__no_side_effects__, was Re: [ZODB-Dev] Re: [Zodb-checkins] SVN: ZODB/branches/3.4/

[Tim Peters]

[blast from the past -- April 15]

[Tim Peters]
>> ...  I'd reserve intense dislike for, e.g., __no_side_effects__
>> (remember that one?).

[Paul Winkler]
> Yes, I found it recently when I fixed a bug in ZopeUndo/Prefix.py. Does
> anything actually rely on that attribute, and what for? The only check
> for it that I've found is in ZEO/zrpc/marshal.py, in find_global(), and
> it's not obvious why that function should rely on a double-underscore
> attribute.

I asked Jim about this yesterday, because it's been a mystery to me too.  I
thought I understood then, but looking again today I'm still missing
something.

It's generally true that ZEO should never try to instantiate a class while
unpickling network messages, because network messages are untrustworthy, and
there are ways to trick pickle into executing near-arbitrary code as a side
effect of unpickling.  So ZEO's lowest-level message decoding mechanism
(which you found in marshal.py) sets its unpickler's `find_global` function
to one that "almost always" just raises an exception.  That alone cuts off
most ways to trick an unpickler into doing bad things.
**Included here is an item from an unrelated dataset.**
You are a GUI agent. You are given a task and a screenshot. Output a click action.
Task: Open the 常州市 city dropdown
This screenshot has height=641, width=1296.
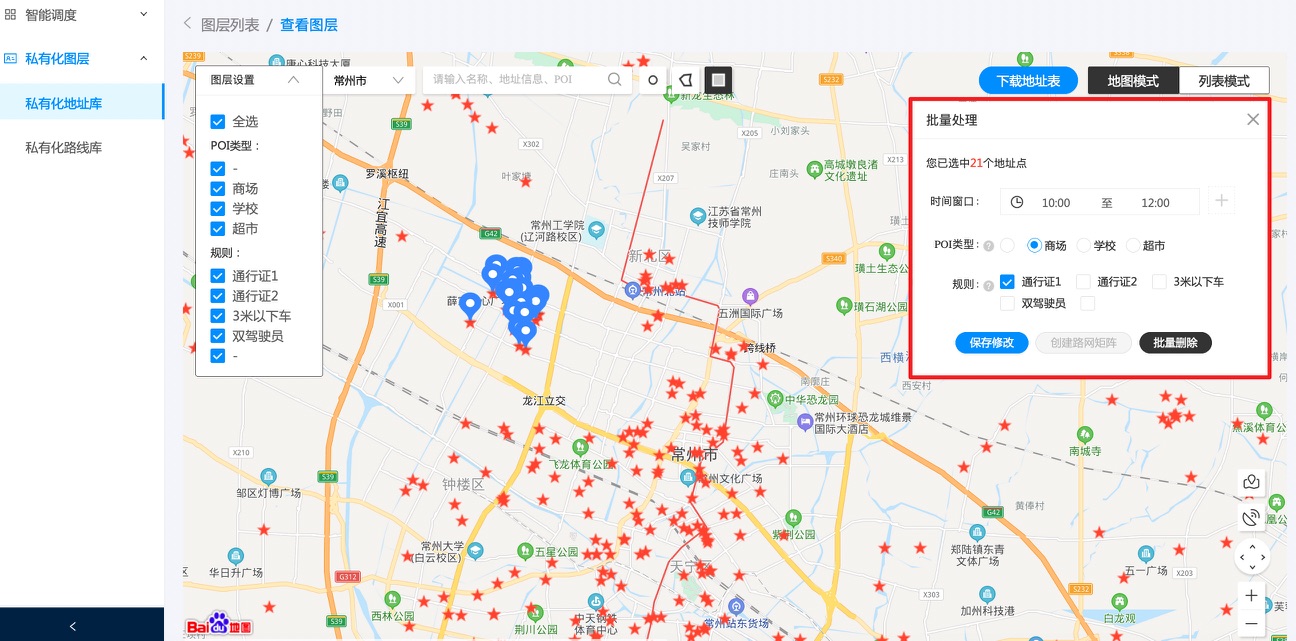(x=369, y=80)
It doesn't raise an exception if the unpickler tries to load a class object
with a true `__no_side_effects__` attribute, and that is the only use I know
of anywhere for `__no_side_effects__`.  I guess it would be more accurate to
name it something like

    __ok_for_zeo_to_unpickle_this_when_decoding_a_msg__

I can't think of a sense in which it has something to do with side effects,
unless it means "this class promises that creating an instance won't have
any 'bad' side effects".

What I seem to be missing entirely here is why Zope ships Prefix instances
at the base ZEO msg level to begin with; maybe it's to call some method I
misunderstand (or haven't even bumped into yet <0.6 wink>).